TASK DETAILS> An exact copy of the lines, starting at the top of the listing and ending with the line that has "This screenshot has height=363, width=764.", is the required answer. Pictures are not part of it.

DATA>
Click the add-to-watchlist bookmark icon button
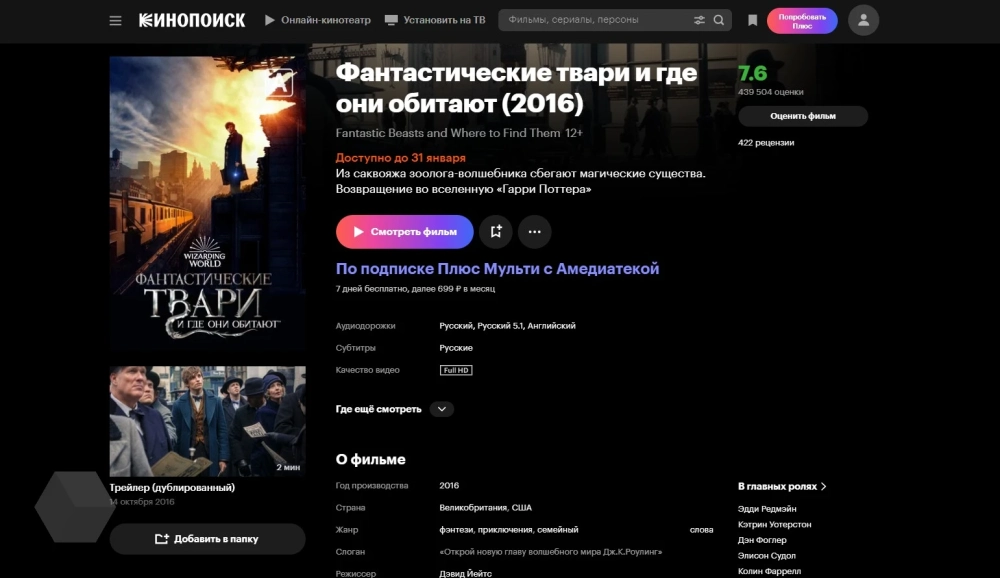coord(496,232)
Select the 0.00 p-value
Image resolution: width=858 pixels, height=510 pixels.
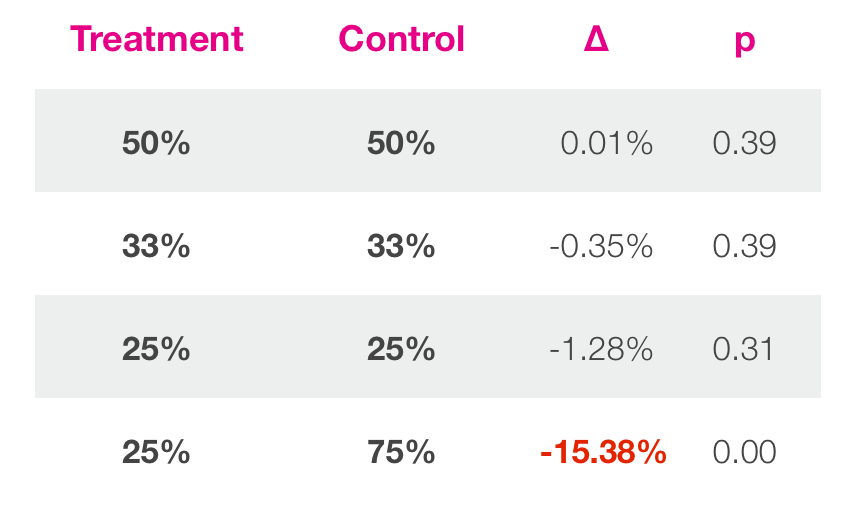744,452
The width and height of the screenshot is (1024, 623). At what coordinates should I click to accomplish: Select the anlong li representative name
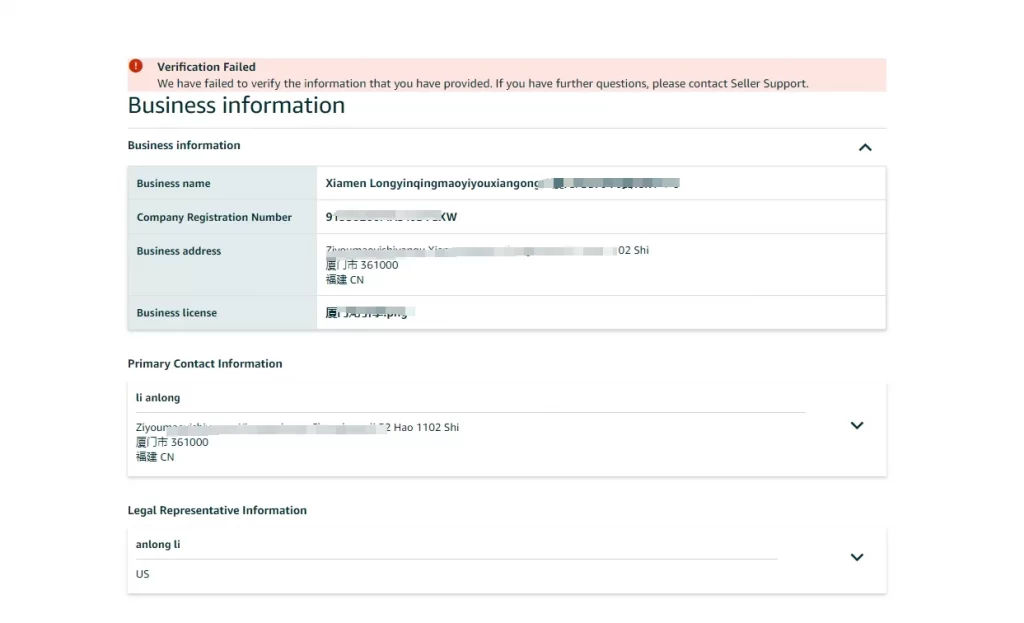156,544
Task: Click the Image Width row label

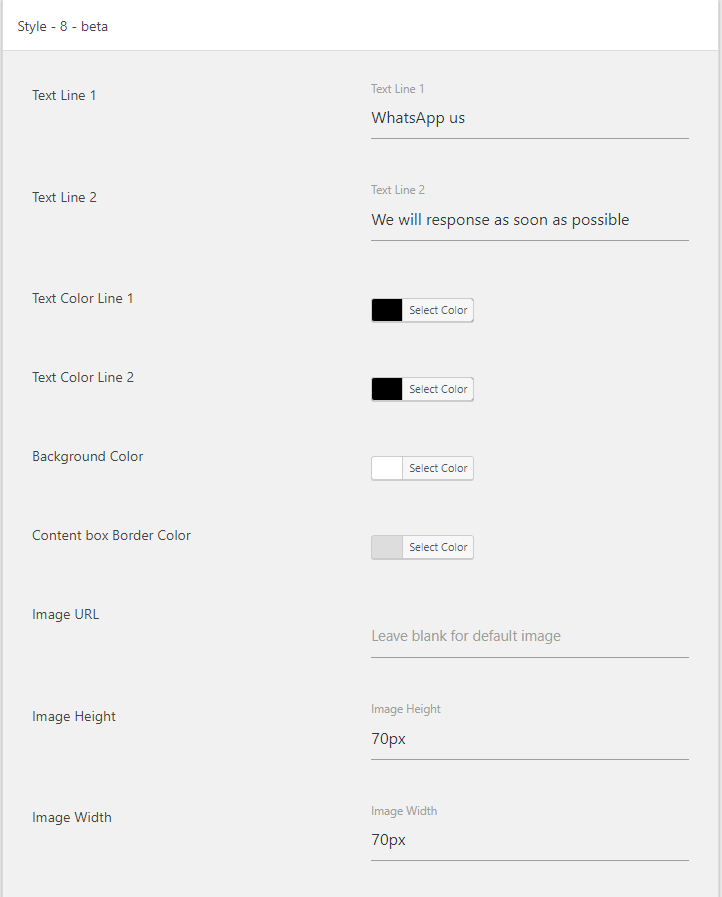Action: pyautogui.click(x=72, y=817)
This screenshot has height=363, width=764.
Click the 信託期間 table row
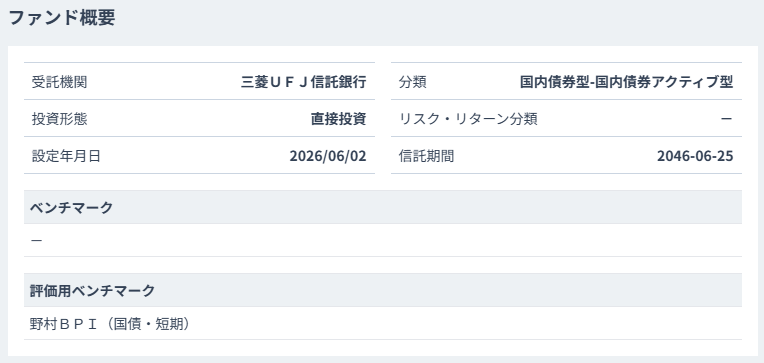[x=566, y=155]
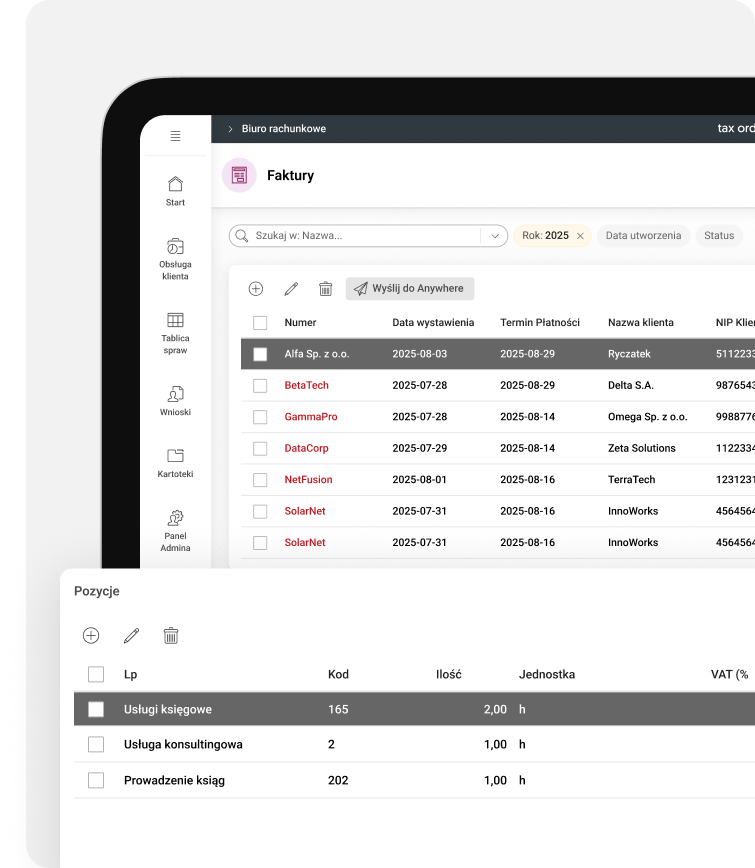The width and height of the screenshot is (755, 868).
Task: Expand the search field dropdown arrow
Action: click(x=494, y=236)
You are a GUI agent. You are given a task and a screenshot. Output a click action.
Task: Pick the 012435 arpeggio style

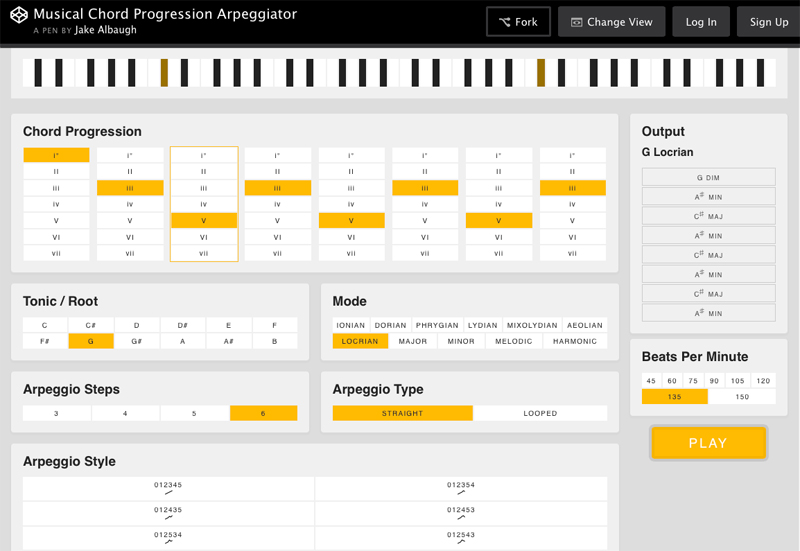click(168, 512)
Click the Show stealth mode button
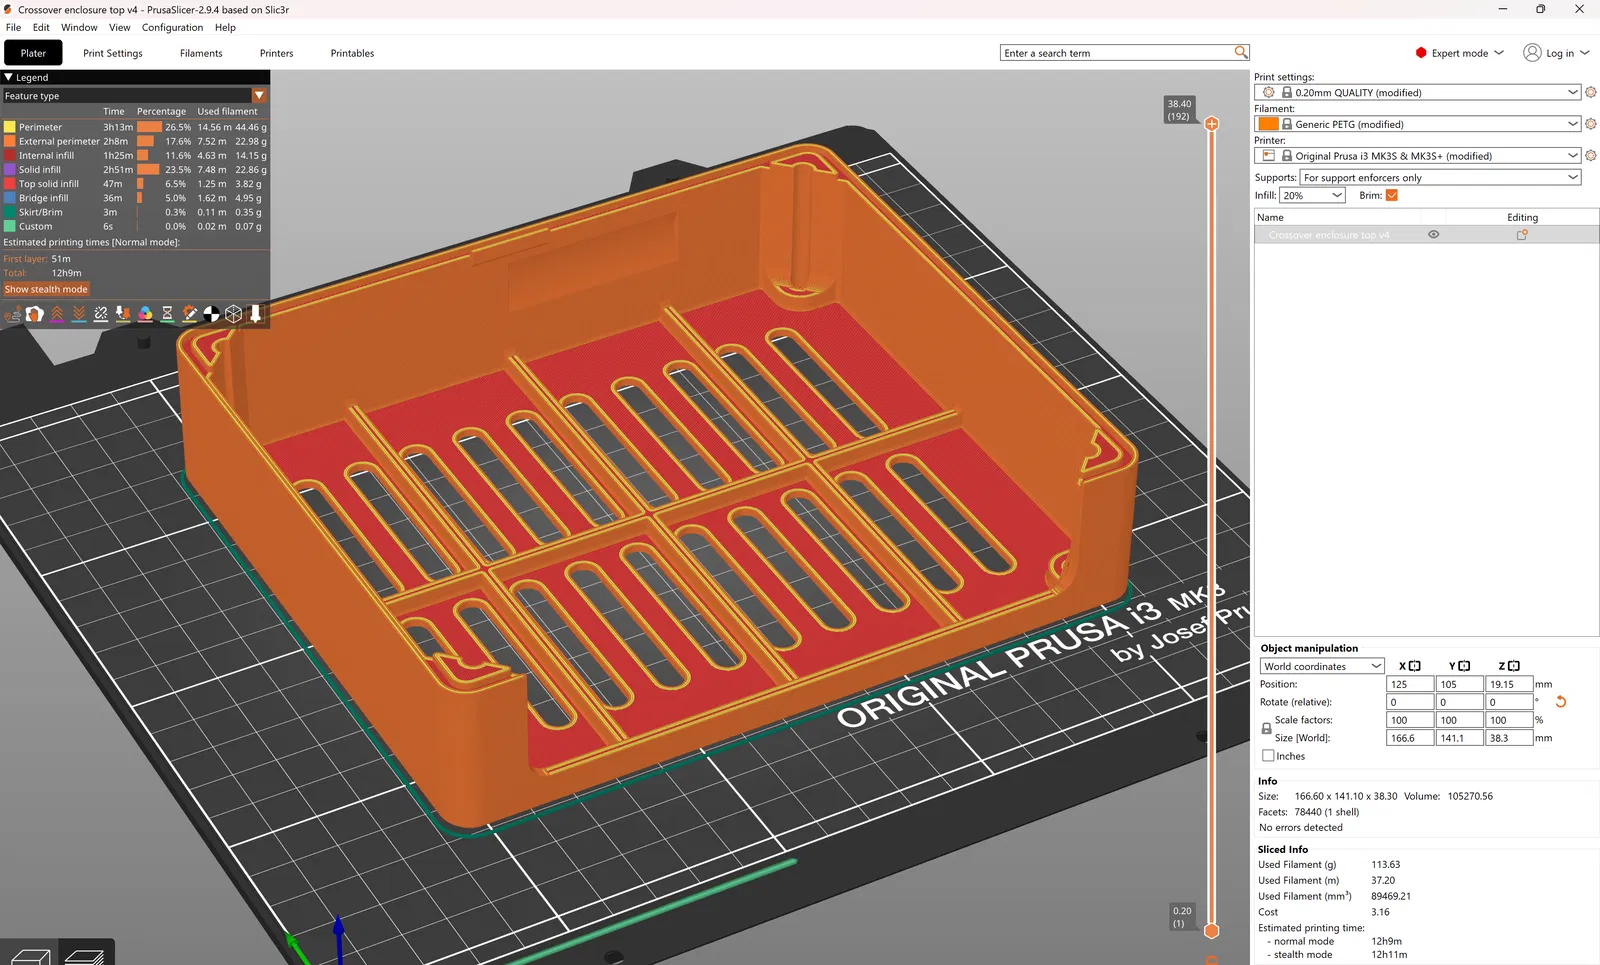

RESPONSE TO THIS EXERCISE>
Click the add-to-watchlist bookmark icon button
coord(496,232)
Select the 0.00 p-value
Image resolution: width=858 pixels, height=510 pixels.
744,452
The width and height of the screenshot is (1024, 623). At what coordinates should I click to accomplish: Select the anlong li representative name
156,544
Task: Click the Image Width row label

Action: pyautogui.click(x=72, y=817)
This screenshot has height=363, width=764.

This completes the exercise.